There's too much emerging competition in the electric vehicle space. "We add TSLA to the Sell List with a 6-month price target of $210," Goldman Sachs analyst David Tamberrino wrote in a note to clients Tuesday morning. "We see the medium-to-longer term industry backdrop as challenging for Tesla's products; this follows from an increasing number of EV launches from both traditional OEMs and other start-up competitors - at a time when the company's product cadence hits a gap," the note said.
Nio, a Chinese electric car maker looking to IPO on the New York Stock Exchange, is known as the "Tesla Killer." Volkswagen (ETR) is also looking to launch an electric car, called the ID Crozz in 2019. It wants to launch other EV's by 2022.
As Tamberrino's note pointed out, Tesla does not have a new car coming out soon - there's one slated to come out in 2020 - but not soon, so the increased competition isn't met with a new Tesla model at this point. And of course, pricing power will decline as well, which will not only put pressure on sales volumes, but also margins. "The intensifying industry dynamics combined with the phase out of the US Federal EV Tax Credit for Tesla customers - driving an exhaustion of higher price point buyers - could weigh on company gross margins and profitability," the note said. "With Tesla not expecting to launch the Model Y until 2020 (and likely not ramp volume until 2021), we believe the company will see pressure to its lead in EVs as competition catches up," the note added.

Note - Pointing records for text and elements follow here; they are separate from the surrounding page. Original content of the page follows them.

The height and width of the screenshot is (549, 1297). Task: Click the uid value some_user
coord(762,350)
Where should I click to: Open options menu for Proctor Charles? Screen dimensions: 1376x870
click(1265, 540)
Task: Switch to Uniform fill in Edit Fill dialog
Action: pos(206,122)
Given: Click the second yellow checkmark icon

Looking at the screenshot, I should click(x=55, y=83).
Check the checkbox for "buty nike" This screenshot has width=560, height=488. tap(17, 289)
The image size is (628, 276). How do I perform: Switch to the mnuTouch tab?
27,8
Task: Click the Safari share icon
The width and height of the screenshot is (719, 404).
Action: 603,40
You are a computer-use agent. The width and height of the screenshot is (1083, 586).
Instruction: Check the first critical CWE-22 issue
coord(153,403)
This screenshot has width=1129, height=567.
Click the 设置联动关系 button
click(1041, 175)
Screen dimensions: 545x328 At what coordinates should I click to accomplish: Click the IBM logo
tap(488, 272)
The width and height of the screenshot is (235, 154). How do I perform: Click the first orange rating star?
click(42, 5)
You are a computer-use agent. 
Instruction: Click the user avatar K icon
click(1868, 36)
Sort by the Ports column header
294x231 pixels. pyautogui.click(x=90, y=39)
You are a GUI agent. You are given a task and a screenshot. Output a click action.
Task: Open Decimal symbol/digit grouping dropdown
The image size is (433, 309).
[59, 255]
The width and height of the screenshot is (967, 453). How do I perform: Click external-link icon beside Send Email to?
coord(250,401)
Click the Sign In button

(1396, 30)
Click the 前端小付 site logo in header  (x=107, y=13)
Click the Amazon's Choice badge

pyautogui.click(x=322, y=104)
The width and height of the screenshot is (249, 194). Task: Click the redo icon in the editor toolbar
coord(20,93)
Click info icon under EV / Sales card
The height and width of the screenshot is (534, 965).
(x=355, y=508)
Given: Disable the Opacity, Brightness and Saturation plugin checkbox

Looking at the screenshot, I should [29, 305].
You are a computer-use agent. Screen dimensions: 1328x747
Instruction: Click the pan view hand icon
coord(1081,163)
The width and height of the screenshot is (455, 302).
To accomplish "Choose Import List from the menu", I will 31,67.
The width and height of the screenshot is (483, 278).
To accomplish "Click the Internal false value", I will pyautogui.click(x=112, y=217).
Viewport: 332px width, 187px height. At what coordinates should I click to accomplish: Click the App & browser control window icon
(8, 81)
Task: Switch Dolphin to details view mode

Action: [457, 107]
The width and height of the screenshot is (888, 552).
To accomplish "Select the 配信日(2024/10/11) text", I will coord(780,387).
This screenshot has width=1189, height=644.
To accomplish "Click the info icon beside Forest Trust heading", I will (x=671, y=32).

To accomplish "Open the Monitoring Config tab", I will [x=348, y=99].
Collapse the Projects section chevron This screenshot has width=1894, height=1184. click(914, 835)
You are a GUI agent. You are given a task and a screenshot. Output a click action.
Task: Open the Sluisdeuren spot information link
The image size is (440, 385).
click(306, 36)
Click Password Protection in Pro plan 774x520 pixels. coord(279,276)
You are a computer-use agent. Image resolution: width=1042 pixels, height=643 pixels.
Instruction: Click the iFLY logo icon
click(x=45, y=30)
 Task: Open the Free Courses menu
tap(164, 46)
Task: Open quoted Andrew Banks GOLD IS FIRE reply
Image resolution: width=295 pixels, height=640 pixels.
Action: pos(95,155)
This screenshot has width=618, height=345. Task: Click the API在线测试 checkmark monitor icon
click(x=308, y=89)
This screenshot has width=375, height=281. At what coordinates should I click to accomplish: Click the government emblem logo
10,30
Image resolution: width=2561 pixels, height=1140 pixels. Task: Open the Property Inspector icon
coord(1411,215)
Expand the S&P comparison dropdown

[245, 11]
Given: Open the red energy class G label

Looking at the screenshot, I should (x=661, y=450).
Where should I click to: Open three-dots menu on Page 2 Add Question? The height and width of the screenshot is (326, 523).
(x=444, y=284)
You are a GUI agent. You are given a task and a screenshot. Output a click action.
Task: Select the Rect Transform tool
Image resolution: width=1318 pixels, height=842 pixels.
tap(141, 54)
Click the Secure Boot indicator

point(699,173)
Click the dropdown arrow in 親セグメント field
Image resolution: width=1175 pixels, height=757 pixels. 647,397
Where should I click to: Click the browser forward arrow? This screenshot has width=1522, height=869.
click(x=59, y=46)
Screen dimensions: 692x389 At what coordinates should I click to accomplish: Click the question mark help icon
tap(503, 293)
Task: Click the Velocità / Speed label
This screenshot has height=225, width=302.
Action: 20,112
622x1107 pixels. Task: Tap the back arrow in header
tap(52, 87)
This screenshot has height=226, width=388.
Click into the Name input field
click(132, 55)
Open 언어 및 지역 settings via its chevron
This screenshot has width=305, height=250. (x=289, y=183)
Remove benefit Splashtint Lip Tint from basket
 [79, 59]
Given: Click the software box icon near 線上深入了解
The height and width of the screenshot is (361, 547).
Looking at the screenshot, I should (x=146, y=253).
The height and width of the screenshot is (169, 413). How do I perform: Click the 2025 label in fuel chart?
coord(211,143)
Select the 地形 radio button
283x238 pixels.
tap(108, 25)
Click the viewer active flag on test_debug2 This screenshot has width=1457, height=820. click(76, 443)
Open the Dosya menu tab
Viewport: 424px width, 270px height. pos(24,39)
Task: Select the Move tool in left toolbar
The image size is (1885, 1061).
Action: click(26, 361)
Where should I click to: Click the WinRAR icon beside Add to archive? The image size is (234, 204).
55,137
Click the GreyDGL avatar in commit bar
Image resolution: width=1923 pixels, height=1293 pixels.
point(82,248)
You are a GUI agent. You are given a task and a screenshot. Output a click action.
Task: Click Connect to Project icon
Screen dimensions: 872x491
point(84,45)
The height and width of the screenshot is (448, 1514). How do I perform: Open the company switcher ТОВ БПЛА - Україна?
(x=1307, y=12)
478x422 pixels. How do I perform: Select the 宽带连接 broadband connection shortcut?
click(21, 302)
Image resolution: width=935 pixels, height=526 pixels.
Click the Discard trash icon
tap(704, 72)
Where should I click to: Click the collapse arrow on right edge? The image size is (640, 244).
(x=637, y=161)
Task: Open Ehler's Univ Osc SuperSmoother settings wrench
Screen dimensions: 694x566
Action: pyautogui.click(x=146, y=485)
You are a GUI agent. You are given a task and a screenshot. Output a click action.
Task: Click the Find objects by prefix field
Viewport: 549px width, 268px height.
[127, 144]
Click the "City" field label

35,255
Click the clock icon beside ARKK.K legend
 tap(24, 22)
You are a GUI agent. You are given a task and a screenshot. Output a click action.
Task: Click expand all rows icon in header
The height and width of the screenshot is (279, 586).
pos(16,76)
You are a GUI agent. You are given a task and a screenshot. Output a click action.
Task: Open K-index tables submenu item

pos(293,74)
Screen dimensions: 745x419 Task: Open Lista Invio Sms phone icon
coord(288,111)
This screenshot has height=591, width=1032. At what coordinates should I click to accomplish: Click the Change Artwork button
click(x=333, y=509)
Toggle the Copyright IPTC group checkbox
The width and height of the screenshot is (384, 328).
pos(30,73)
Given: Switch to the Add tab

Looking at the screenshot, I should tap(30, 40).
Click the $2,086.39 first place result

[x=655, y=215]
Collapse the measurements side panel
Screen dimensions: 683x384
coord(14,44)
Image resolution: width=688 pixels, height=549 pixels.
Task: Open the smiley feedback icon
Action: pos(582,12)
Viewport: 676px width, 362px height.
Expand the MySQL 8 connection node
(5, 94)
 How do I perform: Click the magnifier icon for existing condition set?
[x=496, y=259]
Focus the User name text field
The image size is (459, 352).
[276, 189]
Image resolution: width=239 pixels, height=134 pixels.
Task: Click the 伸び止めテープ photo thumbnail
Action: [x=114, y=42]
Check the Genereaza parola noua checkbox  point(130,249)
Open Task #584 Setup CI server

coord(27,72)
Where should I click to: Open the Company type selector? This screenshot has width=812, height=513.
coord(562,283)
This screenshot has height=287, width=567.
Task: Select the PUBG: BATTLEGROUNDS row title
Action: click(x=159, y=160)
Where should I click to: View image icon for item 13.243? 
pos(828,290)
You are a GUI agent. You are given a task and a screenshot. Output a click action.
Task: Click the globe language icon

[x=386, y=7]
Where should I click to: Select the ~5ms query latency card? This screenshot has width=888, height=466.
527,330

And then there are the cash concerns, which presumably won't get better given the rising competition. Tesla's net debt, or its debt minus cash, has risen each quarter this year, according to Goldman Sachs. Cash has also declined this year, as has the entire balance sheet, with shareholders equity shrinking to $3.9 billion from $4.2 billion over the past six months. The company also has principal on debt due soon. "With looming maturities on convertible debt, we believe the company would likely need to come back to the capital markets in first-half 2019," the note said.
Credit analysts largely believe another debt raise would be credit negative for Tesla. Sure, the next capital raise could conceivably be equity, but the Securities and Exchange Commission investigation into CEO Elon Musk's "funding secured" tweet could prompt Tesla to raise equity in order to payoff short-sellers, should they win in court. If shareholder want to avoid high levels of equity dilution, they may want Tesla's next capital raise for operations to be debt.
Tesla shares fell more than 2% on Sept. 4 on the Goldman downgrade.